The news clipping in the wallet: A conversation with John Wooden

Fond memories are etched in our brains and, often, on yellowed, faded newspaper clippings carried in our wallets.
I got an e-mail Saturday from the R-J’s longtime pressman Dick Borghi, who recounted an encounter back in the early 1980s with the legendary and now late-John Wooden, the former UCLA basketball coach who died Friday night in Los Angeles at the age of 99.
Dick knew someone who put on motivational seminars and booked various speakers. He was at Caesar’s at Lake Tahoe where the guest speaker was Wooden.

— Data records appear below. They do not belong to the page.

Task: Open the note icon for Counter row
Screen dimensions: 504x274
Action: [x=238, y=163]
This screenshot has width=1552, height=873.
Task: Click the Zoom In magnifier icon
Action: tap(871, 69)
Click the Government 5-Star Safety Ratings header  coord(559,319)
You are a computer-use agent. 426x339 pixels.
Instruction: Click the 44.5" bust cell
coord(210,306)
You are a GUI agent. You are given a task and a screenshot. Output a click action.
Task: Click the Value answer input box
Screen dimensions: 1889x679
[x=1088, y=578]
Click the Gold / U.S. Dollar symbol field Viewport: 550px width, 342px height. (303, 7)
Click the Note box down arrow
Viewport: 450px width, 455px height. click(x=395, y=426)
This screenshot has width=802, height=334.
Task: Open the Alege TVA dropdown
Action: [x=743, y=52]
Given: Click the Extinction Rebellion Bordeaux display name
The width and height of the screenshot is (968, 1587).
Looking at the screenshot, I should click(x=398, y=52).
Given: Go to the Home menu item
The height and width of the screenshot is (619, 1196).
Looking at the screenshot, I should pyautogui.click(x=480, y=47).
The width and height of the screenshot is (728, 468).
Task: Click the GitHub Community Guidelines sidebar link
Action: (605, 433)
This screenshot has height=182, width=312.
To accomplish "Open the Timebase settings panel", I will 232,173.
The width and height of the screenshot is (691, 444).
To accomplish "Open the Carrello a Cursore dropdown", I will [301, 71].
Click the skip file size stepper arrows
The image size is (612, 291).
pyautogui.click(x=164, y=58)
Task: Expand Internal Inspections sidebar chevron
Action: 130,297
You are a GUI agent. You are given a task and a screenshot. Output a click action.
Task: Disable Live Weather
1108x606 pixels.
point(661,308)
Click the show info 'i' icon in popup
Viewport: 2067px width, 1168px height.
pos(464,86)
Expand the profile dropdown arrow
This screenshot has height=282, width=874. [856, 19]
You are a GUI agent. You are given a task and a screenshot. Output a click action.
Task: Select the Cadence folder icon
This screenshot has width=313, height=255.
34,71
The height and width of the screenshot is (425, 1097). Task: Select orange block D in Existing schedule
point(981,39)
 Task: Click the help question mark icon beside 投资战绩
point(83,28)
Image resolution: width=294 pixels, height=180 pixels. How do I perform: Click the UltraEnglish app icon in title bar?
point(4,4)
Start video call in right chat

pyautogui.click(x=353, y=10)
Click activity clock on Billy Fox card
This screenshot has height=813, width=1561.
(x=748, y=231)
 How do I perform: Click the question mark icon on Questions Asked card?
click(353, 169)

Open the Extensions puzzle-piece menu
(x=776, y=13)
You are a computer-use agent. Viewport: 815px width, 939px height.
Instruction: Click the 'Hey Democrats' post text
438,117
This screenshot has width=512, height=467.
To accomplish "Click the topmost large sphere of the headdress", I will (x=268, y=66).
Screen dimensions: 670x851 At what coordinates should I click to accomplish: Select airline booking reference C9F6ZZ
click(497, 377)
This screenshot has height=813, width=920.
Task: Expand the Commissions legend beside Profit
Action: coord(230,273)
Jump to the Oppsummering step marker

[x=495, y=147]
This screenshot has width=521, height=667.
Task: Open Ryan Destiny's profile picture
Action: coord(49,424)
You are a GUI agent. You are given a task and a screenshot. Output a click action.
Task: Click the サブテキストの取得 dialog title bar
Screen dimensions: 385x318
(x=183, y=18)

While the crew was setting, Dick mentioned that he knew people in Indiana, so the basketball great invited him to sit and chat for an hour or so.
“Something I will never forget, Dick writes, “this great man's most cherished possession of his past glories was a South Bend Tribune original clipping that he kept in his wallet — it was about him being the local high school All-Star guard who lead his team to win the state championship — this great man always remembered where he started and kept a piece of it with him — with all he accomplished later in life that article obviously was most precious to him.”
Wooden’s obituary in Saturday’s R-J reported that he had led Martinsville High School to the Indiana state basketball championship in 1927. He went on to Purdue, where he was a three-time consensus All-American and the Boilermakers were national champions his senior season.
Wooden led the Bruins to 10 NCAA championships, but of all the honors, all the milestones, all the championships, that clipping from his high school days was what he kept in his wallet.